The growth of many emerging markets’ economies is to a significant degree export driven. Accordingly, emerging countries are often affected by changes in the economies of the U.S. and other main trading partners, by protectionist impulses in those countries and by the development of export sectors in lower-wage economies. In the event that growth in the export sector declines, the burden of future growth will increasingly be placed on domestic demand.

In addition to the risks discussed above, there are special risks associated with the Fund’s investments in certain countries and regions, including, but not limited to, the following:

China. Beginning in 1978, the Chinese government initiated a program of economic and market reforms. The Chinese government exercises significant control over China’s economy through allocating resources by controlling payment of foreign currency-denominated obligations, setting monetary policy and providing preferential treatment to particular industries or companies.    Government policies have recently contributed to economic growth and prosperity in China, but such policies could be altered or discontinued at any time. Moreover, the Chinese government sometimes takes actions intended to increase or decrease the values of Chinese stocks. China’s securities markets have less regulation and are substantially smaller, less liquid and more volatile than the securities markets of more developed countries, and hence are more susceptible to manipulation, insider trading, and other market abuses. Financial information on companies listed on these markets is limited and may be inaccurate. Companies listed on these markets may trade at prices not consistent with traditional valuation measures. Management of these companies could have conflicting financial interests or little experience managing a business. China’s ability to develop and sustain a credible legal, regulatory, monetary and socioeconomic system could influence the course of outside investment. Many laws and regulations in China are relatively new and published court decisions based on these laws are limited and non-binding. Thus, the rights of minority shareholders in Chinese issuers are not as well protected as they are in developed markets. There is also risk involved in currency fluctuations, currency convertibility, interest rate fluctuations and high inflation rates.

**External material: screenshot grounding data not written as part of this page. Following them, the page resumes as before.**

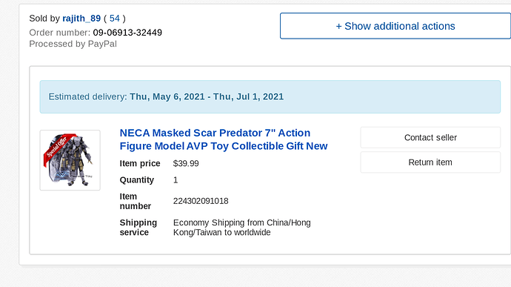The image size is (511, 287).
Task: Click the Processed by PayPal text
Action: 73,44
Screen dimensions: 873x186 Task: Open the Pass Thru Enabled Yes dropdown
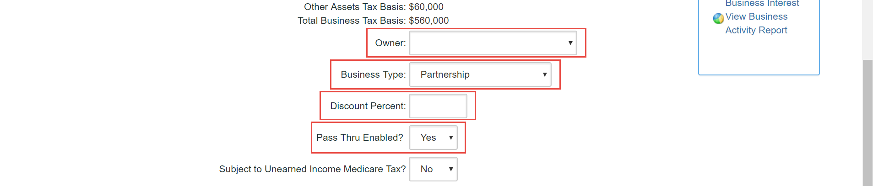[433, 138]
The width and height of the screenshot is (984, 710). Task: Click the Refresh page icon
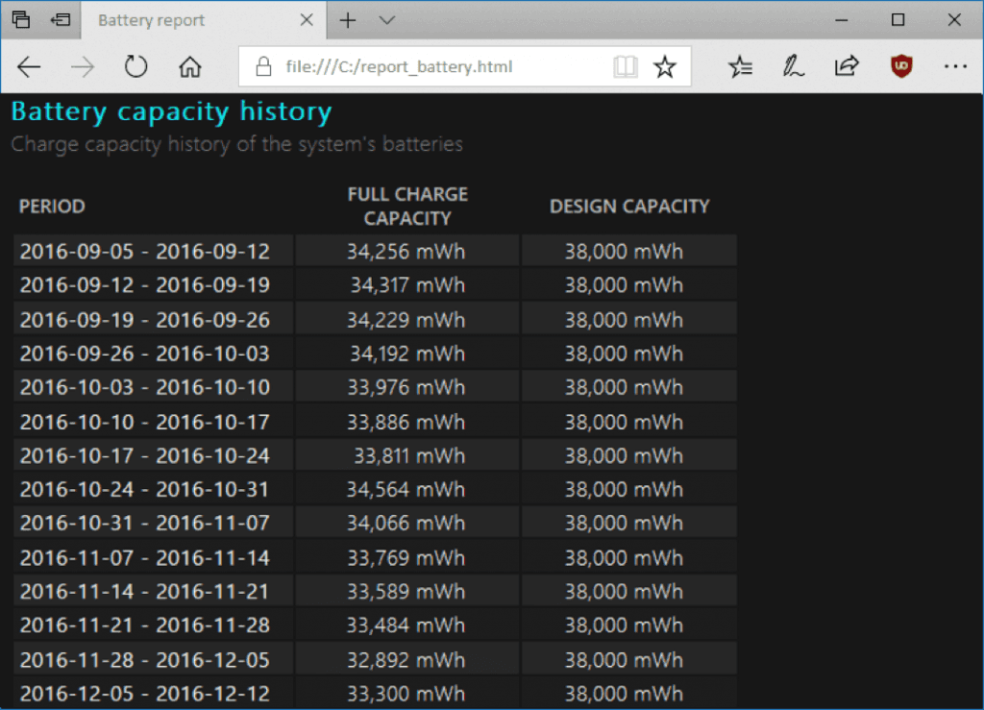(x=135, y=66)
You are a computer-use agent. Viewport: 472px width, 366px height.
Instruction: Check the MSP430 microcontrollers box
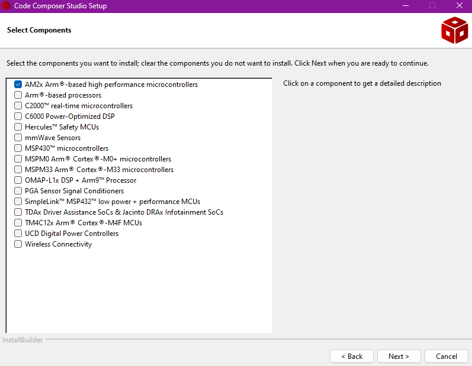(x=18, y=148)
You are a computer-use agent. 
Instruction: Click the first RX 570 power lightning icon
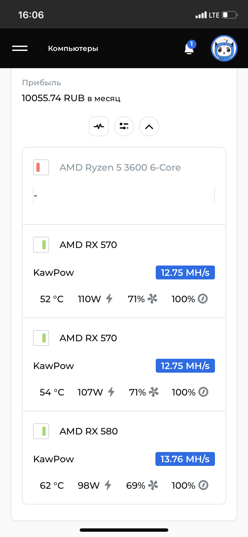[109, 299]
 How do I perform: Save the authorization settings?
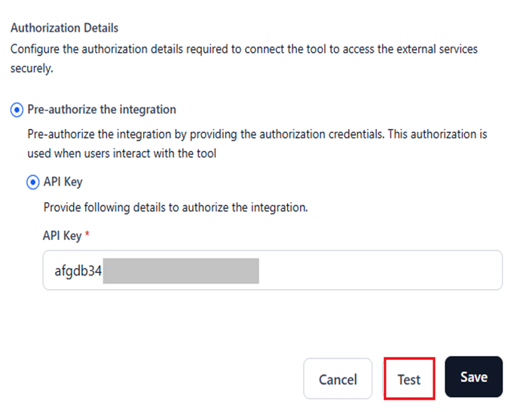[473, 377]
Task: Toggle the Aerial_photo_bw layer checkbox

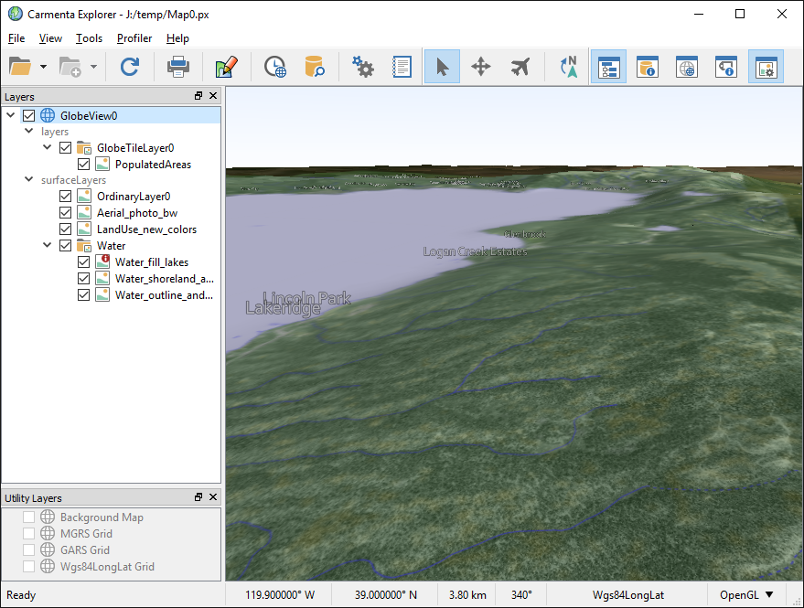Action: point(66,213)
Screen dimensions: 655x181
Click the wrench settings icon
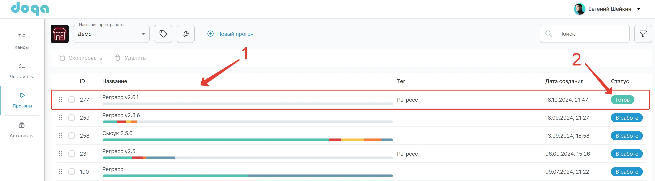pos(185,34)

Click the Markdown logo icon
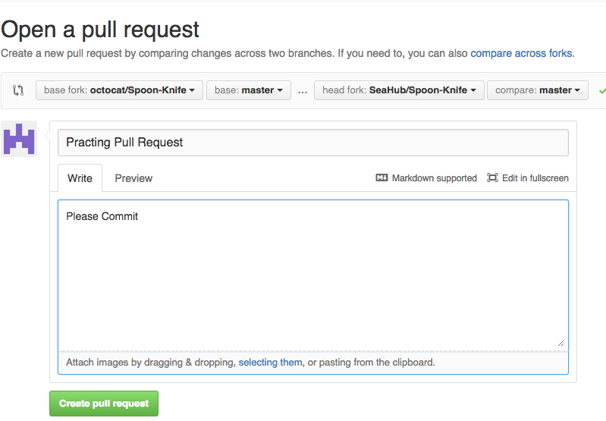pyautogui.click(x=381, y=178)
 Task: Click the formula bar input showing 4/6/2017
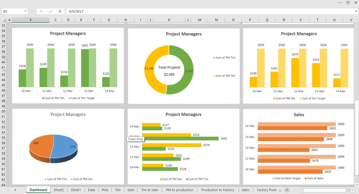[210, 11]
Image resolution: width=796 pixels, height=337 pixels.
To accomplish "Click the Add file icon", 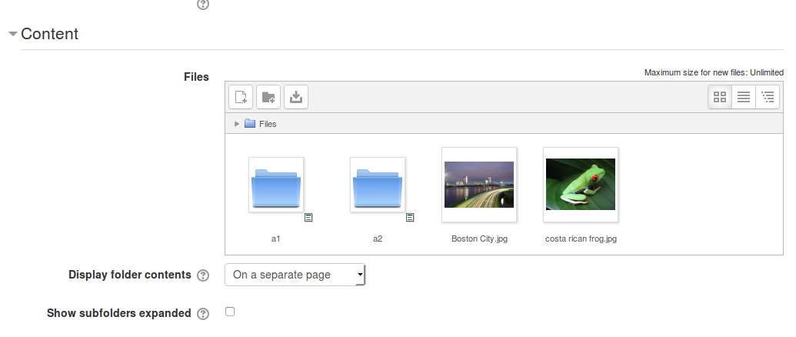I will coord(241,97).
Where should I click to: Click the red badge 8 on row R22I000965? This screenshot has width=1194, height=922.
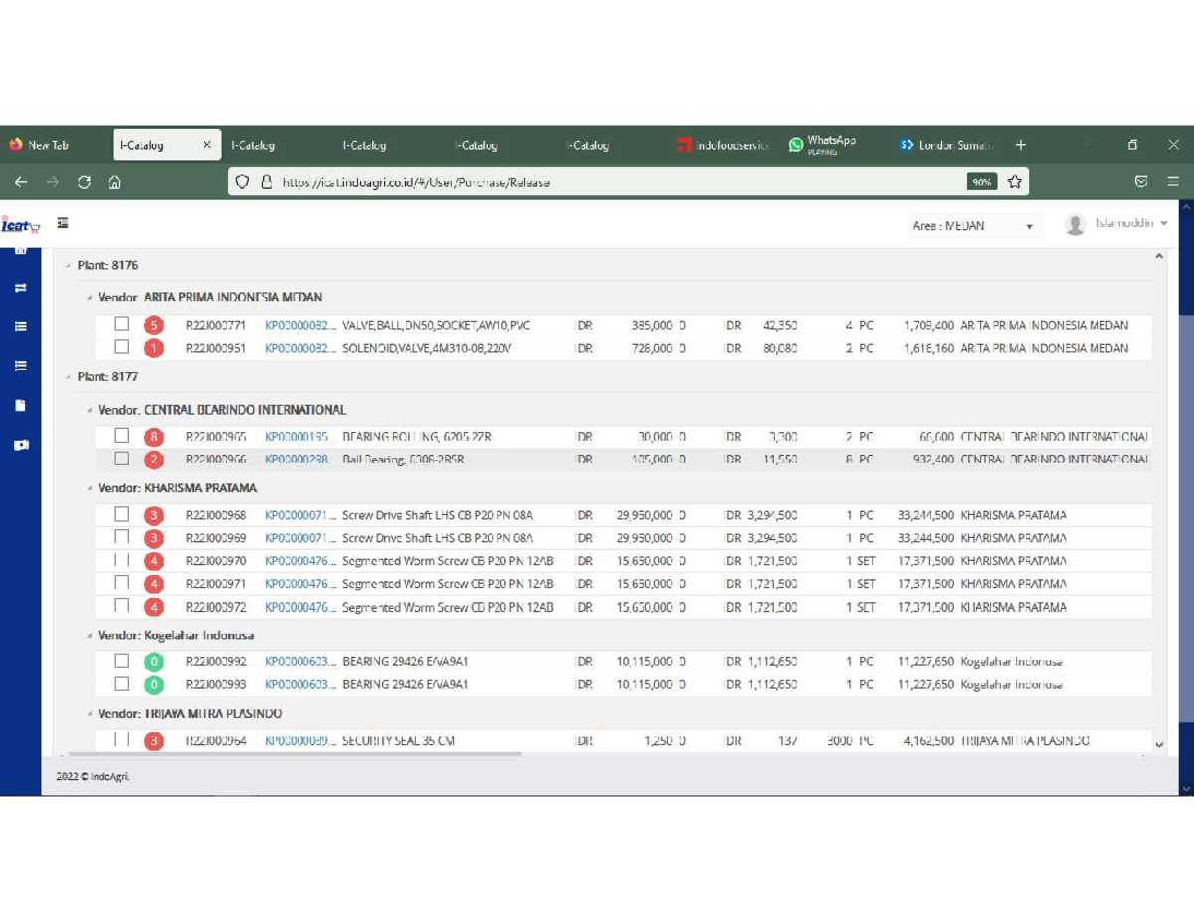(x=153, y=437)
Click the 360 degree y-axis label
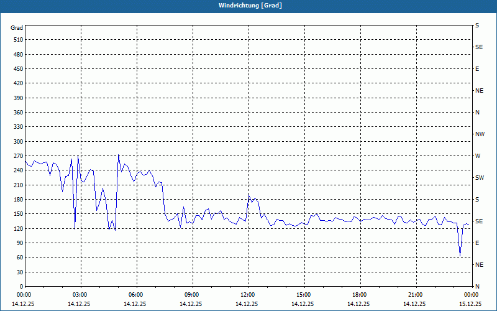The image size is (497, 311). pos(17,113)
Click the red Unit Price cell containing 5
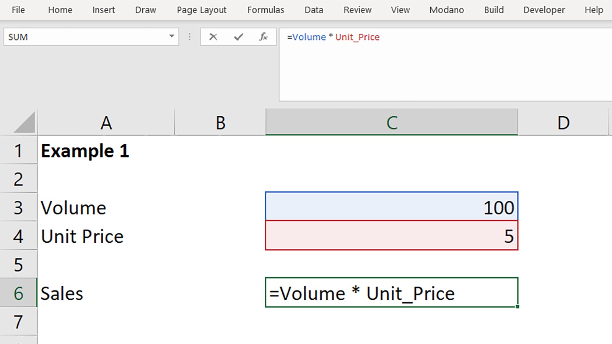The image size is (612, 344). pos(391,235)
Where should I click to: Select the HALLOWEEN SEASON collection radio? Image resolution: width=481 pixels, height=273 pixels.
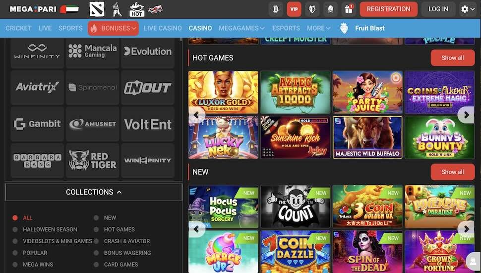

The emergence of a domestic consumer class is still developing, and China’s economic health is still dependent on exports. China’s growing trade surplus with the U.S. has increased the risk of currency revaluation and has contributed to trade disputes between China and the U.S. Results of trade disputes between China and the U.S. have included certain tariffs imposed by the U.S. and China, which may have adverse effects on some export-dependent sectors. In addition, the nature of the future trading relationship between the U.S. and China remains unclear, contributing to economic uncertainty for impacted companies and sectors. The resolution of or continuation of trade disputes between the U.S. and China, if any, may have a significant impact on the economies of the U.S. and China, as well as the broader global economy, which may cause increased volatility, illiquidity, and potentially lower economic growth in these markets. In addition, export growth continues to be a major driver of China’s rapid economic growth. Reductions in spending on Chinese products and services, tariffs or other trade barriers or a downturn in any of the economies of China’s key trading partners may have an adverse impact on the companies in which the Fund invests. Growing income inequality and larger scale environmental degradation is testing social cohesion in China. Social instability could threaten China’s political system and economic growth, which could decrease the value of the Fund’s investments.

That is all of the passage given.